Community school pupils don't want religion class separation
Pupils in the new-style community national schools don't want to be separated for religious education, according to a new study from Trinity College Dublin (TCD).
One major concern is a perception of privilege of Catholic pupils, if they are singled out for First Communion classes. Researchers say such preparation should not happen in school time.
Community national schools have a multi-denominational ethos, and are emerging as a new force in primary education. Currently there are just 11 but another facility is opening in Killarney, Co Kerry, in September.
They are under the patronage of education and training boards, and offer a general religious education programme, as well as opportunities for children to separate into "belief-specific" groups.

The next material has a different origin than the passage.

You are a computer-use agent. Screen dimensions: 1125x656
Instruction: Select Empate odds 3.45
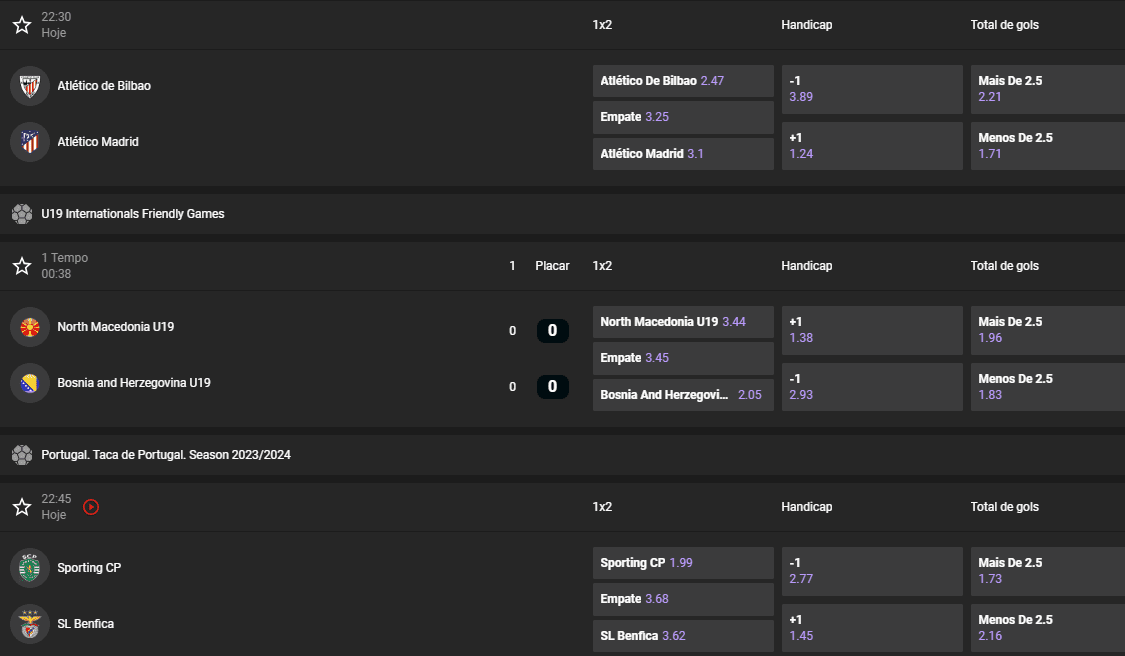[x=683, y=358]
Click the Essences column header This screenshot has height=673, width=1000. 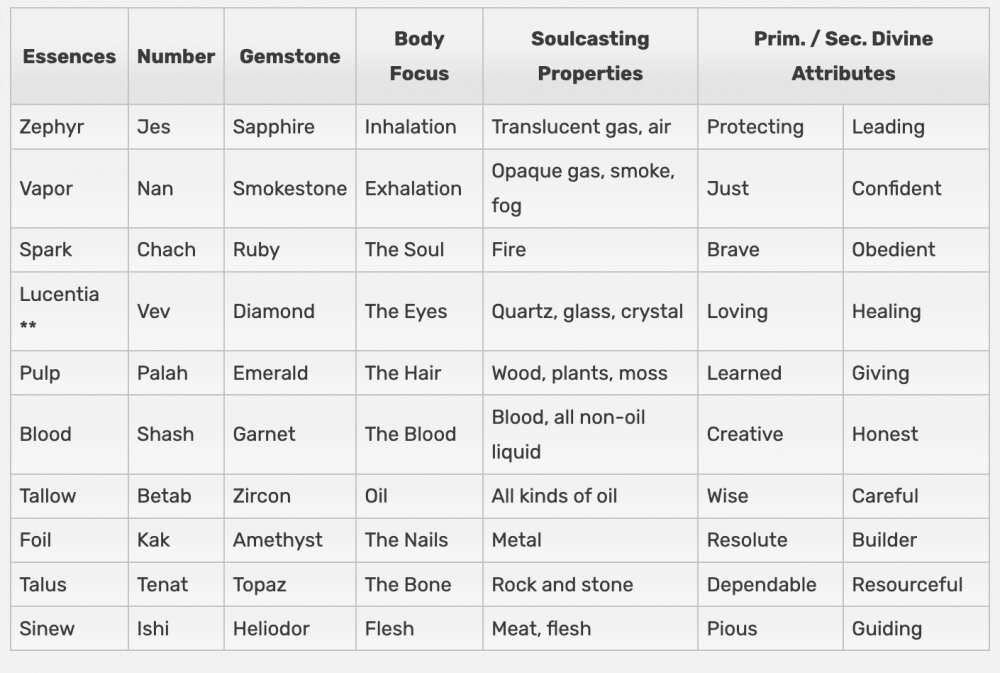pos(70,56)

Concerns raised by principals, teachers and parents have already led to significant changes to the approach to religious education in many of the schools.

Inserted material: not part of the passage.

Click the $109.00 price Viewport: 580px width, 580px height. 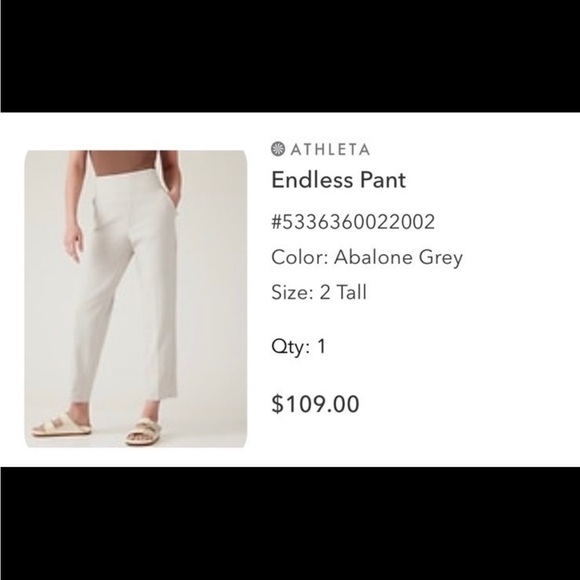point(315,404)
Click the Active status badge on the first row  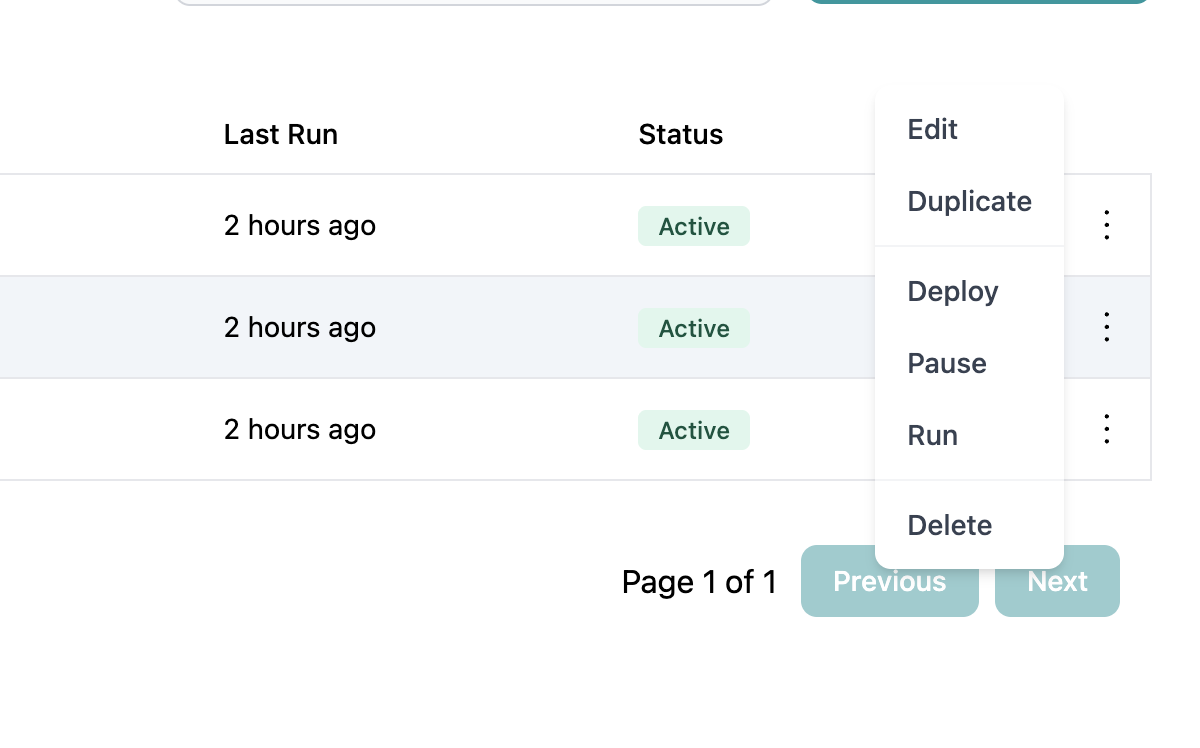[x=694, y=226]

In April, the separation of 4-9-year-olds into four groups, 'Catholic', 'Christian', 'Muslim' and 'other', for three to four weeks of the year for belief-specific teaching was suspended in most schools.
The programme will be reviewed from September 2017 by the National Council for Curriculum and Assessment. There is no separation of 9-13-year-olds for belief-specific teaching.
The study, by sociologists Prof Daniel Faas and Dr Aimee Smith, found a preference among pupils for the whole-classroom approach to religious education.
Teachers and principals also raised concerns that belief-specific teaching could not provide for all beliefs equally. The researchers recommend that belief-specific teaching, currently practised in two of the 11 schools, should be discontinued.